North Street is a road in the city centre of York, in England.

History
The area of North Street lay within the civilian settlement of Roman Eboracum.  A 2nd-century retaining river wall has been excavated, while evidence of craft working from the 9th- to the 11th-centuries has also been excavated.

The road was first recorded in about 1090, as Nordstreta, and by the 13th-century, this had become North Street.  Starting from the southern end of Ouse Bridge, then the only bridge in the city, it ran north along the south bank of the River Ouse, then turned sharply west, to run parallel to Micklegate.  This western section of the street was known for its tanneries, and known as Tanner Row, which is now regarded as a separate street.

The remaining section of North Street became known for its warehouses and yards, on the riverside.  In the early 1700s, a steam flour mill was established on the street, while in 1788, a private staith was built for better access to the river.  Around this time, some larger houses were built on the west side of the street, including in 1776 that of the architect Peter Atkinson.  The road later became known for its builders' merchants, with the most important being William Stead, founded in 1802.  By the early 20th-century, it was a mixed residential and shopping street.

Lying next to the river, the street has frequently suffered floods.  The first recorded flood was in 1263,
and the most recent serious flood was in 1931.  Regular floods combined with the local industry to make the street an undesirable location to live, by the early 19th-century, the street had become one of the poorest in the city.
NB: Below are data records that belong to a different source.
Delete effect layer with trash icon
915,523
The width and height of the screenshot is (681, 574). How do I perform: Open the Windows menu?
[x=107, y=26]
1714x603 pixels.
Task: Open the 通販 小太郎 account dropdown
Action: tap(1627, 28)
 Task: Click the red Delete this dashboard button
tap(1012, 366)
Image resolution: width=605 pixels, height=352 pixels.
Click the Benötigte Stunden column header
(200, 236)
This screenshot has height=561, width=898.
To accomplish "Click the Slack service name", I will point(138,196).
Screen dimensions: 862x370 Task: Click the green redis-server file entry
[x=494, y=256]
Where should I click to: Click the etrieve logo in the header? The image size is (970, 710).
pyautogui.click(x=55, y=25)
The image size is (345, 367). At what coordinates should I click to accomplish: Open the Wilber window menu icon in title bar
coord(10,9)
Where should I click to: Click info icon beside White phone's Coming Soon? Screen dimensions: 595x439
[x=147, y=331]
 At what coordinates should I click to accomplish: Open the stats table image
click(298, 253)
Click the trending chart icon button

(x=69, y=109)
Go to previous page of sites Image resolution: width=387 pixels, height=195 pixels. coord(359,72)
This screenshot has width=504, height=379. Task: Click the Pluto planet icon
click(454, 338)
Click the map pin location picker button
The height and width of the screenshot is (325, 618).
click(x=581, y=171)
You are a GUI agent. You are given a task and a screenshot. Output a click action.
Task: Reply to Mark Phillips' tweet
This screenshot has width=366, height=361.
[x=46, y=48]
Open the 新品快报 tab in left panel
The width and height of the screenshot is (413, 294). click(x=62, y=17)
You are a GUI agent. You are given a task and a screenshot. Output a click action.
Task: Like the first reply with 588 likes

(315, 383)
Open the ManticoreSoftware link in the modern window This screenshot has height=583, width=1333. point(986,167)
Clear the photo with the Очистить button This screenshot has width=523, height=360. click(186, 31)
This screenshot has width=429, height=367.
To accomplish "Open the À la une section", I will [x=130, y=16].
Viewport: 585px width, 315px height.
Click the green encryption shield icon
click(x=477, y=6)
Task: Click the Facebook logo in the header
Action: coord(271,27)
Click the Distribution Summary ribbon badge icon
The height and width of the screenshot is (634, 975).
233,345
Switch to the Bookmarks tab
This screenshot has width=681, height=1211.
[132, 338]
By the 1960s, the street remained rundown.  Most of the buildings on the river side of the street were demolished, some dating back to the 17th-century, and were be replaced by the Viking Hotel and a riverside walk.  Some historic buildings across the street were restored.

Layout and architecture

The road runs north from the junction of Micklegate, Skeldergate and Bridge Street.  Initially, it is separated from the river by mostly modern buildings, then by the North Street Gardens, which contain a memorial to John Snow, who was born in a house on the street.

Buildings on the inland side of the street include Mill House, a former grain mill which is now the headquarters for the police in York, the Whippet Inn pub, the church of All Saints, North Street, and listed buildings at Church Cottages, as well as 33, 35 and 37, and 39 North Street.

Next to the church once lay a small building, built in 1900, which was sometimes described as the smallest house in England.  However, it was built as a store and was never used as a house.

The street now ends at the junction with Tanner Row, and its continuation is named Wellington Row.  This road is strongly associated with North Street, to the extent that the tower where it meets York City Walls has become known as "North Street Postern Tower".